Baca berita dengan sedikit iklan, klik di sini
BUTUH berapa tahun lagi hingga Kementerian Pendidikan dan Kebudayaan menyadari kekeliruannya soal ujian nasional? Selama bertahun-tahun tak terhitung banyaknya keteledoran kementerian ini menyiapkan materi soal ujian nasional. Nyelonong-nya soal-soal berstandar internasional, yang di luar kisi-kisi ujian nasional sekolah menengah pertama, baru-baru ini menambah panjang daftar ripuh ujian nasional.
Apa gunanya, misalnya, mencantumkan soal tentang rumus Pitagoras yang tingkat kesulitannya bukan untuk murid SMP? Soal yang banyak diprotes guru-guru SMP di Jakarta itu berupa gambar kapal tanker yang ditarik parasut. Dengan memakai hukum Pitagoras, siswa diminta menentukan panjang tali parasut, dengan data berupa angka sudut dan ketinggian segitiga itu. Musykillah mayoritas anak SMP bisa menjawab soal itu lantaran jawabannya berupa akar dari angka puluhan ribu. Lagi pula, nilai akar bukan bagian dari standar kompetensi lulusan murid SMP. Ini salah satu soal yang memantik protes.
Badan Standar Nasional Pendidikan, yang bertanggung jawab mengawasi pembuatan soal, semestinya mafhum soal begini tak boleh dijadikan materi ujian. Patut dipertanyakan kesungguhan lembaga ini, apakah tidak memiliki mekanisme audit, sehingga soal-soal itu lolos. Soal yang bikin heboh tadi diambil lembaga itu dari Programme for International Student Assessment (PISA). Negara-negara maju yang tergabung dalam Organisasi untuk Kerja Sama dan Pembangunan Ekonomi (OECD)-seperti Jerman, Singapura, Jepang, Korea Selatan, dan Kanada-memakai soal PISA ini untuk menguji literasi matematika dan sains pada siswa kelas menengah. Menteri Pendidikan Mohammad Nuh terpecut memakai soal-soal PISA untuk ujian nasional.
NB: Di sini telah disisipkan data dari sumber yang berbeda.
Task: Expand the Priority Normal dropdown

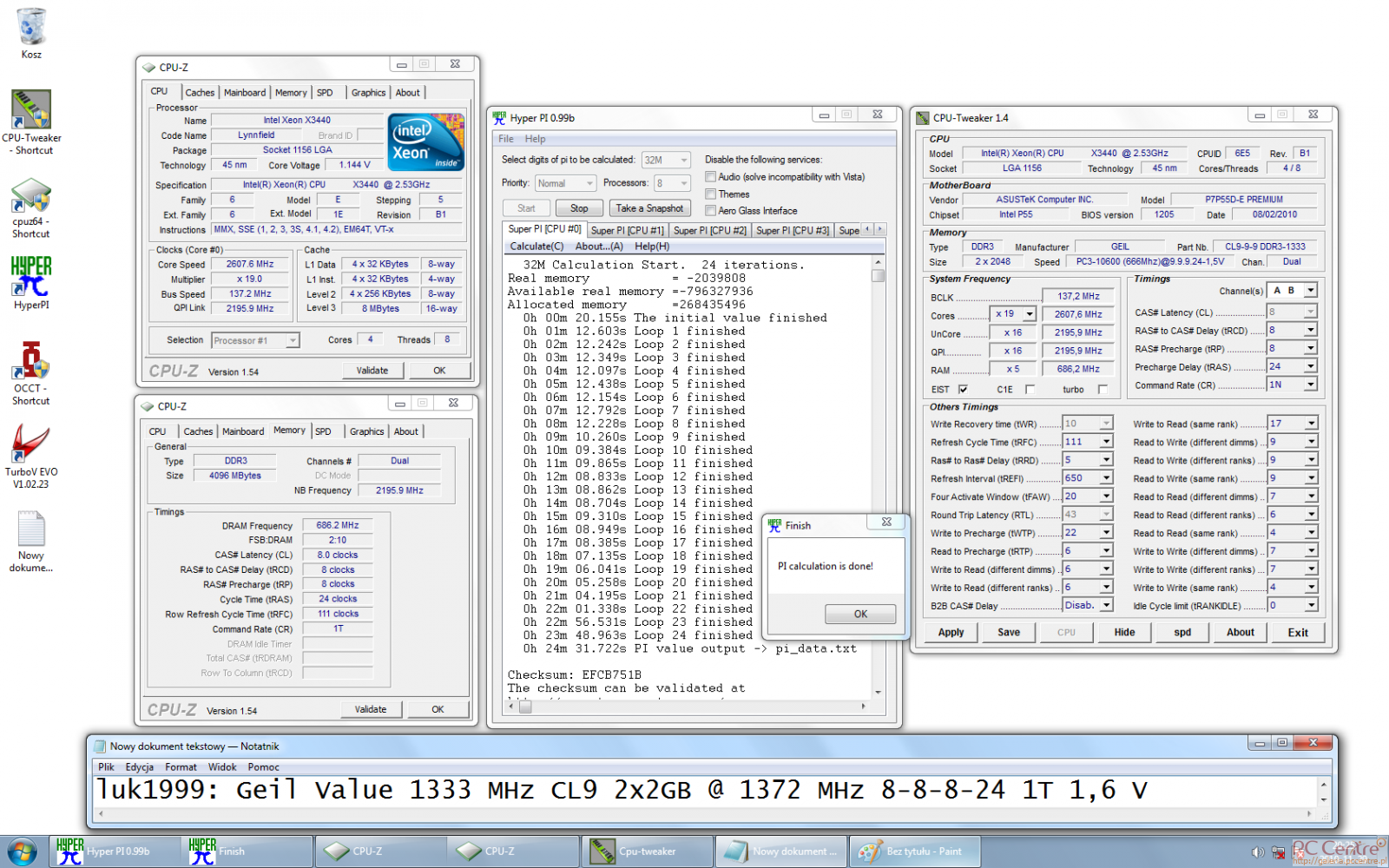Action: tap(589, 183)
Ambisi Menteri Nuh boleh saja setinggi langit, tapi harus diimbangi dengan persiapan matang. Penggunaan bahan ujian yang melenceng dari kisi-kisi kurikulum jelas merugikan siswa. Dampaknya bisa fatal: anak-anak tak lulus ujian. Semestinya ada konsistensi antara kurikulum yang diajarkan dan soal yang diujikan.
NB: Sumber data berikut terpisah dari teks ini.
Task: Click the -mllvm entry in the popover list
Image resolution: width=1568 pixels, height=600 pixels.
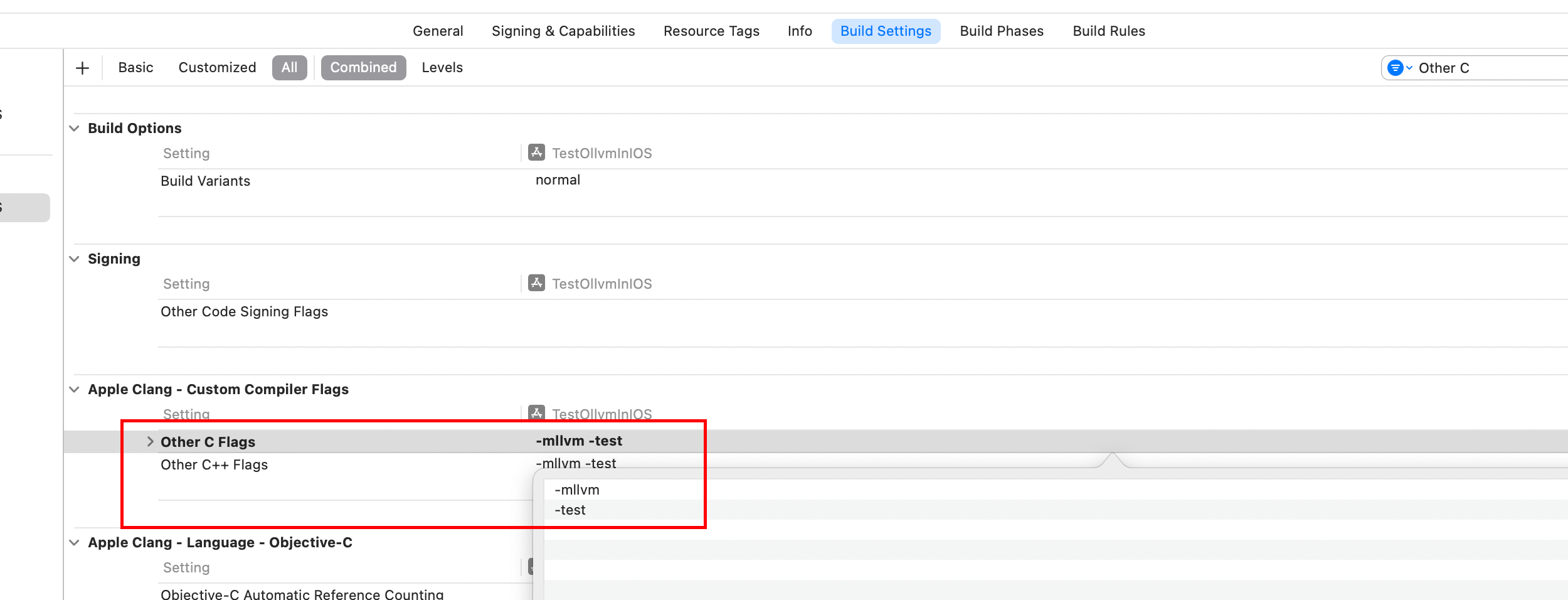Action: [x=577, y=490]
Yang membuat berang para guru, kecerobohan pembuatan soal itu tidak hanya pada Pitagoras. Ada soal-soal ujian nasional yang tidak tersedia jawabannya, atau soal matematika tentang sumbu simetri putar yang tidak tepat pembuatannya. Sampai kiamat, anak-anak atau orang dewasa sekalipun tak akan bisa menyelesaikan soal itu.
Selain soal Pitagoras, tahun ini ada insiden munculnya nama calon presiden Joko Widodo, yang disebut sebagai tokoh bersih, dalam soal ujian nasional untuk sekolah menengah atas. Dunia pendidikan Indonesia pun mencemooh, dan Kementerian tergopoh-gopoh melakukan "penghapusan" nama Jokowi dari lembar pertanyaan. Tapi upaya itu justru berakibat semrawutnya soal ujian bahasa Indonesia. Ada yang soalnya diblok putih, ada pula soal yang harus ditukar lantaran nama Jokowi belum sirna.
Keteledoran-keteledoran itu mahal harganya. Jutaan siswa menjadi tumbal. Banyak murid mengalami stres menghadapi ujian nasional. Guru dan orang tua pun ikut tertekan. Khalayak sulit menerima komentar Menteri Nuh yang terkesan sangat normatif, yakni "berjanji akan mengevaluasi ujian tersebut".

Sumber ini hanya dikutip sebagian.